James C. Harris, a professor of psychiatry and behavioral science and director of Johns Hopkins University’s Developmental Neuropsychiatry Clinic, spent more than a decade writing monthly essays that connect the visual arts to larger issues of psychiatry and mental illness.
Now, those essays and the art that inspired them have been collected by the journal JAMA Psychiatry.
“Art and Images in Psychiatry” covers such topics as asylums, aging, psychosis, substance abuse and rape — all through the lens of art. Harris highlights a single piece of art in each essay, then delves into the life of the artist for psychiatric truths.

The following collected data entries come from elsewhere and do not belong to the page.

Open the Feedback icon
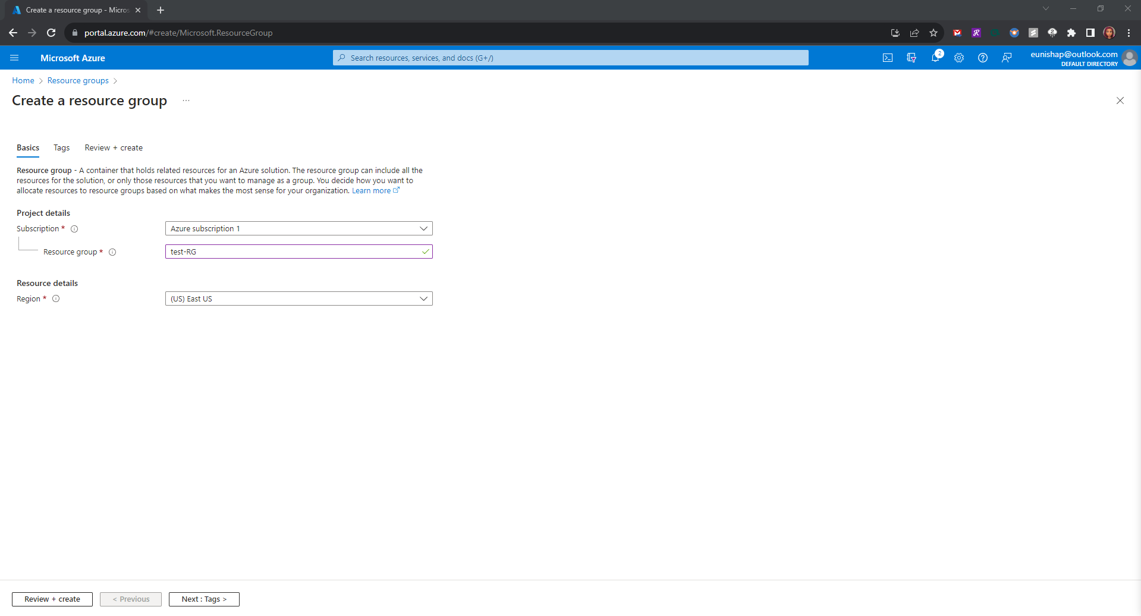This screenshot has width=1141, height=616. coord(1007,58)
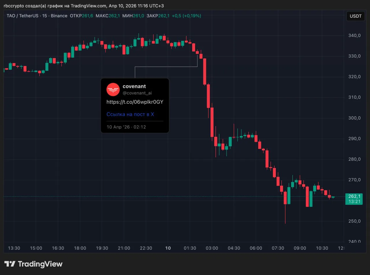Click the @covenant_ai handle

(x=138, y=93)
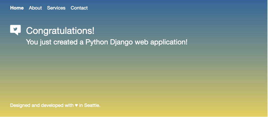The width and height of the screenshot is (268, 117).
Task: Go to the About page
Action: (35, 8)
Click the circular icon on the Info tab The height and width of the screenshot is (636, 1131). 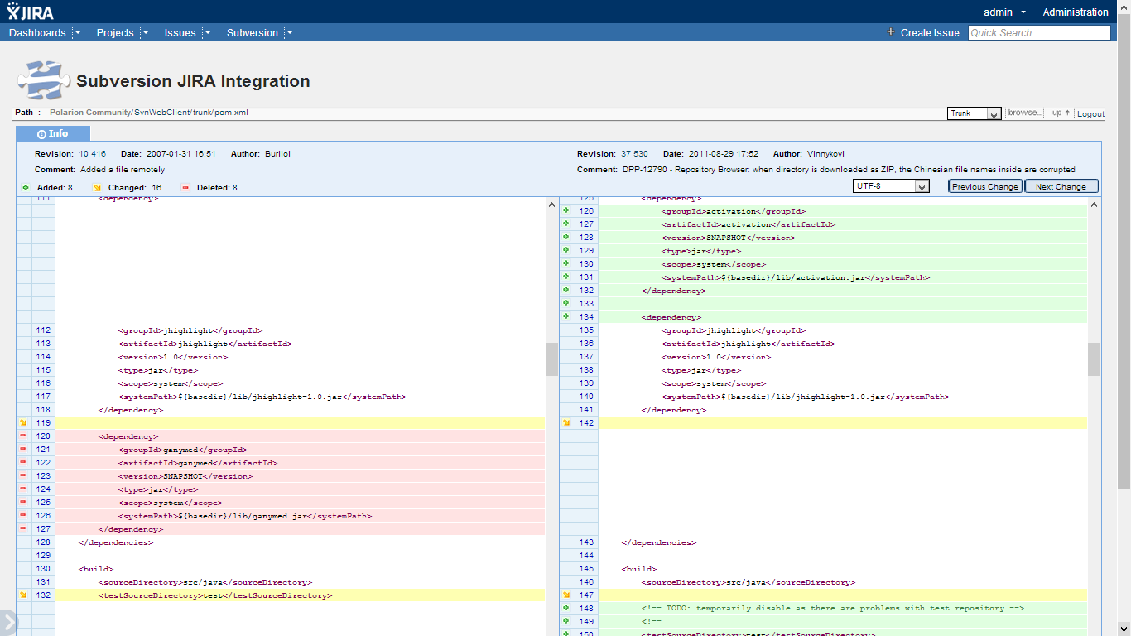coord(42,133)
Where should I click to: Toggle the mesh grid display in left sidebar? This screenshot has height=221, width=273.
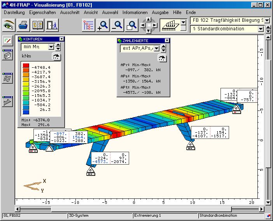pos(7,78)
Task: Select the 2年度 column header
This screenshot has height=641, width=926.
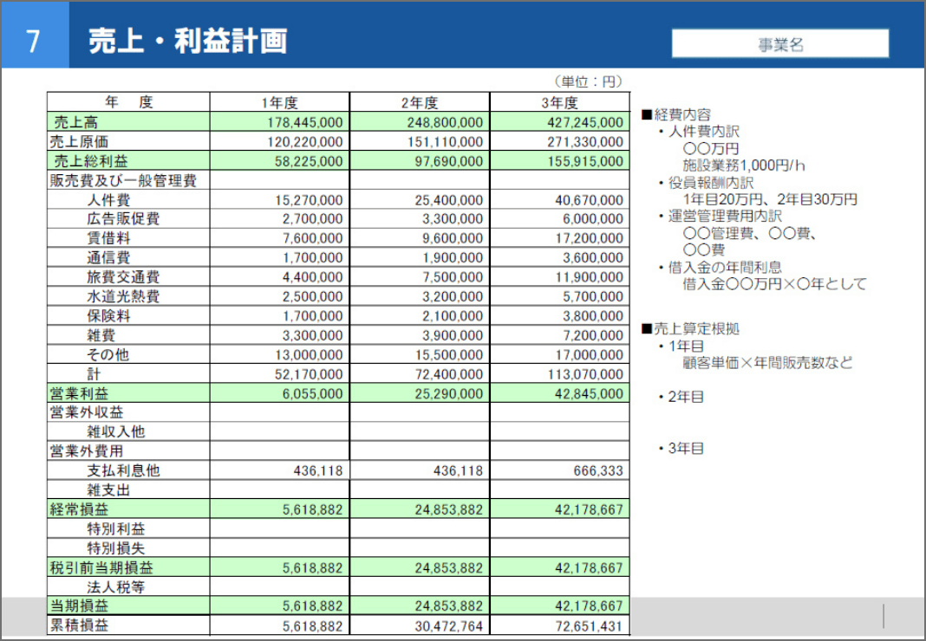Action: 420,102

Take van Gogh’s “The Starry Night,” in which Harris finds clues to van Gogh’s possible mood disorder. Or a Käthe Kollwitz woodcut of women locked in an embrace — a commentary on the mental toll of bereavement, trauma and war.
Harris covers some of history’s most recognizable art and artists, but not necessarily in ways you might expect.
Rather than focusing on Leonardo da Vinci’s mental health in a piece about the “Mona Lisa,” Harris explores the psyche of Vincenzo Peruggia, who famously made off with the portrait in 1911, then muses on the reasons it has attracted forgers and other admirers for centuries. Norman Rockwell, Winston Churchill and even James Garfield’s assassin make appearances, too.
Many of the essays, which fill a few pages at most, can be viewed free. Others require a subscription. (Check with your local library or university to see if it has access.)